EXERCISE MATERIALS:
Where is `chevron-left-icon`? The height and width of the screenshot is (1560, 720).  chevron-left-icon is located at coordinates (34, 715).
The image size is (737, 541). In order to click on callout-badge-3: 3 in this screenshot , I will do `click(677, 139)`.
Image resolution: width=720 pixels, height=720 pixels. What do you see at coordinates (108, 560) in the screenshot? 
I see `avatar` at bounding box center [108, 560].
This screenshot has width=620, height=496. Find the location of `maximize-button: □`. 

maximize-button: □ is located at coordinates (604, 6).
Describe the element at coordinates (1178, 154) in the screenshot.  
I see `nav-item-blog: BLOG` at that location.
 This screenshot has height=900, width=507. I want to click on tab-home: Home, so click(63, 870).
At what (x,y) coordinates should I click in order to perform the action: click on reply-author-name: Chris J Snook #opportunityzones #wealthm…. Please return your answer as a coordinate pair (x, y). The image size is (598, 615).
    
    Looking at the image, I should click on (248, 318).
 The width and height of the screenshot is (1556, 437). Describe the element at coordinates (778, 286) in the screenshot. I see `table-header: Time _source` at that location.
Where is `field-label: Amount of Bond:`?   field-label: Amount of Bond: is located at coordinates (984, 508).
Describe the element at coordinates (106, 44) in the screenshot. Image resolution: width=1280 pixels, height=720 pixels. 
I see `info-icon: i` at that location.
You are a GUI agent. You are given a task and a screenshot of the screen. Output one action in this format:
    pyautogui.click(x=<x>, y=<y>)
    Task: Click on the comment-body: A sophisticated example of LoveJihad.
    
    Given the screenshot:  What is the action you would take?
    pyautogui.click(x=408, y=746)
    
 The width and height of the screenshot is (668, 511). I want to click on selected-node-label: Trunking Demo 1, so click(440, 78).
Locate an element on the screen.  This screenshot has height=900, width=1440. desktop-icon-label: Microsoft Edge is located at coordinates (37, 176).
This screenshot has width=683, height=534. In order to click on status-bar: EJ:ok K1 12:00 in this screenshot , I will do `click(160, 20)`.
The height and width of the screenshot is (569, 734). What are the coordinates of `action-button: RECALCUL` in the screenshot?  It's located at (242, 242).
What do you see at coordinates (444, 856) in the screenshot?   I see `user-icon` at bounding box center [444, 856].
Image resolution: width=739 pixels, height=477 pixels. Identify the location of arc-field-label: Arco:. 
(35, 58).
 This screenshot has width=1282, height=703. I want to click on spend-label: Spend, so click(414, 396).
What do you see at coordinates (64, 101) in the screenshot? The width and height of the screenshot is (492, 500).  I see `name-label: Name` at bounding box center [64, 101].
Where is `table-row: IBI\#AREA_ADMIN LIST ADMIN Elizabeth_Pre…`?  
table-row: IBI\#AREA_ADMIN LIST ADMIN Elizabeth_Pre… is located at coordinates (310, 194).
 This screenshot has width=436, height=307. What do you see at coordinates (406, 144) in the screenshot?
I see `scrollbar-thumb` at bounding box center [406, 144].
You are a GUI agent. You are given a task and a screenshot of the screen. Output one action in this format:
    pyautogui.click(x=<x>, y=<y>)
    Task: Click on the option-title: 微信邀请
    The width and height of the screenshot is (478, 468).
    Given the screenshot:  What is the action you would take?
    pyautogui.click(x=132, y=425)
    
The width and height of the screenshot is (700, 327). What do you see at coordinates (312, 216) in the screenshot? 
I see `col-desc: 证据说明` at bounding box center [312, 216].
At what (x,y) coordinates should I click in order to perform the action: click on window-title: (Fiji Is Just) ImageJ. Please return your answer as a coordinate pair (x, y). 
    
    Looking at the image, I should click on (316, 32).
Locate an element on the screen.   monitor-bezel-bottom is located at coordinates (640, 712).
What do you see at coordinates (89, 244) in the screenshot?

YOUR TASK: Rewrite all of the material above, renaming "GUI agent" to "UI assistant" everywhere it occurs and leaving every other character unchanged.

WRITTEN ANSWER:
Where is `chevron-left-icon`? The height and width of the screenshot is (1560, 720).  chevron-left-icon is located at coordinates (34, 715).
The image size is (737, 541). In order to click on callout-badge-3: 3 in this screenshot , I will do `click(677, 139)`.
Image resolution: width=720 pixels, height=720 pixels. What do you see at coordinates (108, 560) in the screenshot? 
I see `avatar` at bounding box center [108, 560].
This screenshot has width=620, height=496. Find the location of `maximize-button: □`. 

maximize-button: □ is located at coordinates (604, 6).
Describe the element at coordinates (1178, 154) in the screenshot.  
I see `nav-item-blog: BLOG` at that location.
 This screenshot has height=900, width=507. I want to click on tab-home: Home, so click(63, 870).
At what (x,y) coordinates should I click in order to perform the action: click on reply-author-name: Chris J Snook #opportunityzones #wealthm…. Please return your answer as a coordinate pair (x, y). The image size is (598, 615).
    
    Looking at the image, I should click on (248, 318).
 The width and height of the screenshot is (1556, 437). Describe the element at coordinates (778, 286) in the screenshot. I see `table-header: Time _source` at that location.
Where is `field-label: Amount of Bond:`?   field-label: Amount of Bond: is located at coordinates (984, 508).
Describe the element at coordinates (106, 44) in the screenshot. Image resolution: width=1280 pixels, height=720 pixels. 
I see `info-icon: i` at that location.
You are a UI assistant. You are given a task and a screenshot of the screen. Output one action in this format:
    pyautogui.click(x=<x>, y=<y>)
    Task: Click on the comment-body: A sophisticated example of LoveJihad.
    
    Given the screenshot:  What is the action you would take?
    pyautogui.click(x=408, y=746)
    
 The width and height of the screenshot is (668, 511). I want to click on selected-node-label: Trunking Demo 1, so click(440, 78).
Locate an element on the screen.  This screenshot has height=900, width=1440. desktop-icon-label: Microsoft Edge is located at coordinates (37, 176).
This screenshot has width=683, height=534. In order to click on status-bar: EJ:ok K1 12:00 in this screenshot , I will do `click(160, 20)`.
The height and width of the screenshot is (569, 734). What are the coordinates of `action-button: RECALCUL` in the screenshot?  It's located at (242, 242).
What do you see at coordinates (444, 856) in the screenshot?   I see `user-icon` at bounding box center [444, 856].
Image resolution: width=739 pixels, height=477 pixels. Identify the location of arc-field-label: Arco:. 
(35, 58).
 This screenshot has width=1282, height=703. I want to click on spend-label: Spend, so click(414, 396).
What do you see at coordinates (64, 101) in the screenshot? The width and height of the screenshot is (492, 500).  I see `name-label: Name` at bounding box center [64, 101].
Where is `table-row: IBI\#AREA_ADMIN LIST ADMIN Elizabeth_Pre…`?  
table-row: IBI\#AREA_ADMIN LIST ADMIN Elizabeth_Pre… is located at coordinates (310, 194).
 This screenshot has width=436, height=307. What do you see at coordinates (406, 144) in the screenshot?
I see `scrollbar-thumb` at bounding box center [406, 144].
You are a UI assistant. You are given a task and a screenshot of the screen. Output one action in this format:
    pyautogui.click(x=<x>, y=<y>)
    Task: Click on the option-title: 微信邀请
    The width and height of the screenshot is (478, 468).
    Given the screenshot:  What is the action you would take?
    pyautogui.click(x=132, y=425)
    
The width and height of the screenshot is (700, 327). What do you see at coordinates (312, 216) in the screenshot? 
I see `col-desc: 证据说明` at bounding box center [312, 216].
At what (x,y) coordinates should I click in order to perform the action: click on window-title: (Fiji Is Just) ImageJ. Please return your answer as a coordinate pair (x, y). 
    
    Looking at the image, I should click on (316, 32).
Locate an element on the screen.   monitor-bezel-bottom is located at coordinates (640, 712).
What do you see at coordinates (89, 244) in the screenshot?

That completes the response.